_Directions for this task_
Pull out the rows below from the first line through the line containing "click(x=1369, y=478)", including both ends, and repeat them unchanged.

_Records for the task_
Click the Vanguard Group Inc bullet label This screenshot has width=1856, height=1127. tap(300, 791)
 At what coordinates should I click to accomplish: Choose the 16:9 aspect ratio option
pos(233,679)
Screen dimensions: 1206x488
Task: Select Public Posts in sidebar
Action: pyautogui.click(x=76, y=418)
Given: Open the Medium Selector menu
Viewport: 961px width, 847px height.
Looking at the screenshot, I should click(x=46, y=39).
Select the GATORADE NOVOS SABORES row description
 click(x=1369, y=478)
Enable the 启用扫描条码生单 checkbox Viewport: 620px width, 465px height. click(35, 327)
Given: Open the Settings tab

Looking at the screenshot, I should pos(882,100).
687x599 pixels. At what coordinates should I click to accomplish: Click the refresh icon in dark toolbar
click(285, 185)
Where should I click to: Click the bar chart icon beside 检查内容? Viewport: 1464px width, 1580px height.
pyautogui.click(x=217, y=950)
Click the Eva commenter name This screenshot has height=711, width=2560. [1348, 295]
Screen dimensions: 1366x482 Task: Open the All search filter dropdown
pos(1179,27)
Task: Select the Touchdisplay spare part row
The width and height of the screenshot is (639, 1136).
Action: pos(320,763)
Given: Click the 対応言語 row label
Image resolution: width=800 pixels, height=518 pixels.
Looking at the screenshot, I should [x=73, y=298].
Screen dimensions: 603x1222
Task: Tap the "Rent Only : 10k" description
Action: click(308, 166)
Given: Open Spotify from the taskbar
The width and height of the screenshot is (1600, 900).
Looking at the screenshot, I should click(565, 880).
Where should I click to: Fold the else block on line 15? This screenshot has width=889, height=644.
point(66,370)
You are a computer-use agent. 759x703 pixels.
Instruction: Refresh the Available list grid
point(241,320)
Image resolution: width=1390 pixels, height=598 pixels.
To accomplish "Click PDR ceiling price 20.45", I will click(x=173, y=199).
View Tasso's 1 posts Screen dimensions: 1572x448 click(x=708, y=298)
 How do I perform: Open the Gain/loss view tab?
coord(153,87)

_Output for this task_
Click the Vanguard Group Inc bullet label This screenshot has width=1856, height=1127. tap(300, 791)
 At what coordinates should I click to accomplish: Choose the 16:9 aspect ratio option
pos(233,679)
Screen dimensions: 1206x488
Task: Select Public Posts in sidebar
Action: pyautogui.click(x=76, y=418)
Given: Open the Medium Selector menu
Viewport: 961px width, 847px height.
Looking at the screenshot, I should click(x=46, y=39).
Select the GATORADE NOVOS SABORES row description
 click(x=1369, y=478)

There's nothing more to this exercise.